Es gibt gute Gründe, warum «Whistleblower», die Ungerechtigkeiten oder Korruption ans Tageslicht zerren, einen gewissen – wenn auch keinen ausreichenden –Schutz geniessen. Wir brauchen sie.
Das ist der Sinn eines Maulwurfs. Und nur das.
Was gemäss aktuellen Verdachtsmomenten zwischen Alain Bersets Departement des Innern und dem Verlag Ringier lief, hat nichts damit zu tun. Hier ging es um eine Festigung der Macht, darum, das, was die Regierung beziehungsweise Teile davon bei der Bevölkerung installieren wollten, mit Hilfe eines Mediums zu verbreiten. Das hat keinen Hauch von «Deep Throat», und Julian Assange bekommt in seiner Gefängniszelle Schnappatmung.
Wirklich unabhängigen Journalismus unterstützen: So geht das.
Das ist eine neue Qualität, wobei ich das Wort nicht positiv meine. Ebenfalls neu ist, wie lange und wie offensichtlich das Ganze völlig ungetarnt vor unseren Augen laufen konnte, ohne dass jemand aufmuckte. Was die «Schweiz am Wochenende» verdankenswerterweise in Form von Ermittlungsakten enthüllt hat, wusste jeder, der mit offenen Augen Zeitung liest. Es war stets völlig klar, dass Ringier früher mehr wusste als alle anderen. Ich habe zahllose Male darüber geschrieben.
Nur leider sonst kaum jemand. Deshalb erstaunt mich die Empörung, die nun bei Konkurrenzverlagen von Ringier laut wird.
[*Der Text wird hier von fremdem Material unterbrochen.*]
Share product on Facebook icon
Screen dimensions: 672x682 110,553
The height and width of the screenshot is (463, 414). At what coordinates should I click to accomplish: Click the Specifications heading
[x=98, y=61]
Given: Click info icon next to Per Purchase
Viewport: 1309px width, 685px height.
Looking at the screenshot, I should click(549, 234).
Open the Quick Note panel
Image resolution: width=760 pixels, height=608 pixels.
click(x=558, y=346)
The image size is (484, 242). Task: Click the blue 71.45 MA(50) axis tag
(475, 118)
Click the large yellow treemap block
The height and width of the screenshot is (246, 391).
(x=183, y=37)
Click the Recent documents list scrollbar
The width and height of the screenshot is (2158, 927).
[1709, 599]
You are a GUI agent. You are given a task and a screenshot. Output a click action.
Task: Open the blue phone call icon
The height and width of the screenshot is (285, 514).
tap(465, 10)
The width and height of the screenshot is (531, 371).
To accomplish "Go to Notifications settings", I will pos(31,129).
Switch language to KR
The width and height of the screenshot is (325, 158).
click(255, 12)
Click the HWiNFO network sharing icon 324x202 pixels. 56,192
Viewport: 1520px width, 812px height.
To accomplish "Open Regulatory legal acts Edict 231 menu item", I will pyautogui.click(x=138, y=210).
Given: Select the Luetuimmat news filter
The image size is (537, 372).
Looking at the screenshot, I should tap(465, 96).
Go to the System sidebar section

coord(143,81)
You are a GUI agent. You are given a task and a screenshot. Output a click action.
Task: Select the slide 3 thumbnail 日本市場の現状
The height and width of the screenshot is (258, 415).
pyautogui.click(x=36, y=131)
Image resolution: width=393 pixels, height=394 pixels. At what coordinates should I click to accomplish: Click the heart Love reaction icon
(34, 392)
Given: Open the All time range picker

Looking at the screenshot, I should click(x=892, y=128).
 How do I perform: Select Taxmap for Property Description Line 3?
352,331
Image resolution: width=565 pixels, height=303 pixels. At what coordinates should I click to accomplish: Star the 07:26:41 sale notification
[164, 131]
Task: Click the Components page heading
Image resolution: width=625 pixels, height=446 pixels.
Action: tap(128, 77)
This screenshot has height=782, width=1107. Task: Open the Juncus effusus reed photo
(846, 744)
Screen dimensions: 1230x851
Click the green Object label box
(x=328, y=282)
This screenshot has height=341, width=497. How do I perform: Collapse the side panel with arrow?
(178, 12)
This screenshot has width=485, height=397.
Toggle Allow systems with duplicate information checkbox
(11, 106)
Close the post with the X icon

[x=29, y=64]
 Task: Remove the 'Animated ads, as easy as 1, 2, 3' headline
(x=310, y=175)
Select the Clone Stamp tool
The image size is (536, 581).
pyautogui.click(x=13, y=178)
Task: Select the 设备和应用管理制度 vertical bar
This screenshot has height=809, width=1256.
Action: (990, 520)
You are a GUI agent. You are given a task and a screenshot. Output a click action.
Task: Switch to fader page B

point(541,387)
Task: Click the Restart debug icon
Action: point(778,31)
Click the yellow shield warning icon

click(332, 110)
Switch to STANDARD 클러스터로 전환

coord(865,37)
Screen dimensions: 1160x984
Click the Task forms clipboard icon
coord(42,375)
Als hätten die nicht mitgekriegt, dass die Kollegen von «Blick» und Co. immer im Vorteil waren.
Damals durften sie sich aber leider darüber nicht aufregen. Weil unterm Strich bei ihnen ja nichts anderes stand als in den Ringier-Blättern, wenn auch später. Auch Tages-Anzeiger, NZZ und sämtliche Zeitungen von CH Media wie St.Galler Tagblatt etc. haben der Regierung stets brav die Stange gehalten. Und sie wollten sich bei dieser nicht unbeliebt machen, indem sie Fragen stellen zur Ungleichbehandlung ihrer Journalisten.
Und so kam es, dass Alain Berset zum Ringier-Posterboy wurde, einen an Peinlichkeit kaum zu überbietenden Auftritt in der ersten Ausgabe des neuen Magazins «Interview by Ringier» inklusive. Man gab ihm, und er gab zurück. Tag für Tag vermeldeten die Ringier-Blätter alarmierende Coronazahlen, hinterfragten nie Massnahmen und diffamierten Kritiker der Coronapolitik. Dafür spurten sie vor, indem sie den Gesamtbundesrat vor vollendete Tatsachen stellten mit der Hilfe von gezielten Indiskretionen. Wenn alles stimmt, was ihm vorgeworfen wird, ist Alain Berset die Vollendung des medialen Politikers: Er brauchte weder Sitzungen noch Mehrheiten, er drückte seine Linie mit der Hilfe des Zeitungsstands am Kiosk durch.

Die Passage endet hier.